New Intervention in the Fight Against Bowel Cancer
24 September 2014
It is widely known that bowel cancer is often driven by increased tumour cell survival and proliferation mediated by the deregulation of a key mechanism within gut cells controlled by the protein Wnt.
Despite a clear link between deregulated Wnt signalling and disease, therapies which target the Wnt pathway remain limited. There is, therefore, a substantial demand for novel approaches to inhibit the Wnt pathway.
New research at Cardiff University's European Cancer Stem Cell Research Institute is asking the question of whether there are any other changes within the Wnt pathway that could prevent cancer developing and thus could be targeted as a cancer treatment. This question has driven research and the subsequent publication of a new paper in PLOS Genetics spearheaded by Director of the Institute Professor Alan Clarke, along with Institute colleagues Dr Boris Shorning and Dr Madeleine Young, and Dr Aliaksei Holik, a former PhD and post-doctoral student of Professor Clarke's, who is now at the Walter and Eliza Hall Institute of Medical Research in Melbourne, Australia.
This new research identifies a role in colorectal cancer for the protein Brg1, whose normal function is to switch the Wnt pathway on. Brg1 has been implicated in a variety of biological processes, in both normal and tumourous tissues. The majority of studies, both in vitro and in vivo, suggest that Brg1 acts as a tumour suppressor – that is, when inactivated it promotes tumour progression.
Professor Clarke's team addressed whether this was the case for colorectal cancer. "Tumourigenesis, or the formation of tumours, within the intestine is potently driven by deregulation of the Wnt pathway, a process epigenetically regulated by the protein Brg1," said Professor Clarke.

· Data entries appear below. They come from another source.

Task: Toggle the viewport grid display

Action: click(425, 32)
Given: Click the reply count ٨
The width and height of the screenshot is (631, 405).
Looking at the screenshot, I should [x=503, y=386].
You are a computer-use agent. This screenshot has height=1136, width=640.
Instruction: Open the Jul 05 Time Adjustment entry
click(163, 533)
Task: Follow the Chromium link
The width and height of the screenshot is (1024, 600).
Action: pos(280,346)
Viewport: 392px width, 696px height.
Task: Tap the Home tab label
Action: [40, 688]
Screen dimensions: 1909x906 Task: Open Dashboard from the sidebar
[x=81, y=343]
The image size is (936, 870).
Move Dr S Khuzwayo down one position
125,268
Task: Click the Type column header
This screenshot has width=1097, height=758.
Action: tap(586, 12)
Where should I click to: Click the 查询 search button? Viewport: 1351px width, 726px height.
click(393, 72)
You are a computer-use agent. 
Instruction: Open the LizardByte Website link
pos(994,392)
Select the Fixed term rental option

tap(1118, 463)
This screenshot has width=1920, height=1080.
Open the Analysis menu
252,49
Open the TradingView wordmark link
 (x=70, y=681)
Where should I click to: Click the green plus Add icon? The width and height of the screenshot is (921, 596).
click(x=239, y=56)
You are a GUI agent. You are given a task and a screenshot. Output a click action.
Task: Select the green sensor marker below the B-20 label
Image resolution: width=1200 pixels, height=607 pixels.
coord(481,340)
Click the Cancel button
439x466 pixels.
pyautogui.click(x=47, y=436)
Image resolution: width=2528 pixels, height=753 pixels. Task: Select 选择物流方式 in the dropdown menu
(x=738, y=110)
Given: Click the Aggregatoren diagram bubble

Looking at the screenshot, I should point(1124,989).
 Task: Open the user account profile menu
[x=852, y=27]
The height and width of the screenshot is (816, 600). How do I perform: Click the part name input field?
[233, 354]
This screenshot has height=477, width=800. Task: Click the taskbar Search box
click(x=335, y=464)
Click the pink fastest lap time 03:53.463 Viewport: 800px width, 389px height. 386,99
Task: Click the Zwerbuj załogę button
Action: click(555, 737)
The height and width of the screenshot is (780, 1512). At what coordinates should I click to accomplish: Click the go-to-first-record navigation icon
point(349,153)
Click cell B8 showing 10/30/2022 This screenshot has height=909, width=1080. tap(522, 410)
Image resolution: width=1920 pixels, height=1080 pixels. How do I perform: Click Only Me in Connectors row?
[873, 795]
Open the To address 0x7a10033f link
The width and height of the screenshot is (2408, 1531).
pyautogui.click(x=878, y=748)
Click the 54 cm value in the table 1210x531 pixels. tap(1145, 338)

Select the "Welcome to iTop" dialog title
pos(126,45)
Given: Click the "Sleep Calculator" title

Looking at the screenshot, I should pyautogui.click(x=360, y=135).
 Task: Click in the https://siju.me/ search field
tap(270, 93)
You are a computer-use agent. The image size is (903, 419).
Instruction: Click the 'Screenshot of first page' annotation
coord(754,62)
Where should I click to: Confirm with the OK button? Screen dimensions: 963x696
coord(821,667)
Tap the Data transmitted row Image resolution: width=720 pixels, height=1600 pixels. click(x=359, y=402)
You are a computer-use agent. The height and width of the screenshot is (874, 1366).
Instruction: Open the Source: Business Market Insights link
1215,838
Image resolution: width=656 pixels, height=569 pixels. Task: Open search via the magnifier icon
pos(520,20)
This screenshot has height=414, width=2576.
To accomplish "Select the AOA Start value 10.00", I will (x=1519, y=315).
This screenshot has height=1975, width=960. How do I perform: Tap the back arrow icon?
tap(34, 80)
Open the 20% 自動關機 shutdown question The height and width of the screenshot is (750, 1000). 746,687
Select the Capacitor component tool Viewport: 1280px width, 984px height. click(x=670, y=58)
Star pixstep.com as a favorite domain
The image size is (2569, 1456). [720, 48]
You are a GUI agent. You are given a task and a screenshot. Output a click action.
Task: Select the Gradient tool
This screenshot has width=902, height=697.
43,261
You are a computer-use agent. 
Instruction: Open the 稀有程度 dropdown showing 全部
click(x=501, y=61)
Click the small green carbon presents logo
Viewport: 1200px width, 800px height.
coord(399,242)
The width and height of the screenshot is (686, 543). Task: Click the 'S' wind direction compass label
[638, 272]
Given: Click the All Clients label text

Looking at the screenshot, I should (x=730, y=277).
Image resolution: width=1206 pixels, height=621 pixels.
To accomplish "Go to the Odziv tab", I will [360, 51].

"In this study, we aimed to investigate the functional interaction between Brg1 and the Wnt pathway in an in vivo setting by generating mice that had Brg-1 inactivated.
"Using a range of transgenic approaches, we made the surprising discovery that inactivating Brg1 resulted in the prevention of tumour formation and an extended survival rate in mice," added Professor Clarke. "The effects of Brg-1 deletion appeared to directly influence the fate of stem-like cells within the gut. These findings highlight Brg1 as a potential therapeutic target and illustrate the viability of targeting the somatic stem cell as the 'cell of origin' of cancer, which might be particularly valuable in patients with known predisposition to cancer."
"Our findings could result in new therapies being developed that stops the initiation of a tumour at a much earlier stage of treatment of a patient. The question still remains, though, as to whether this process could work in a fully developed tumour and this presents a set of new and relatively unexplored opportunities for such therapeutic intervention," concluded Professor Clarke.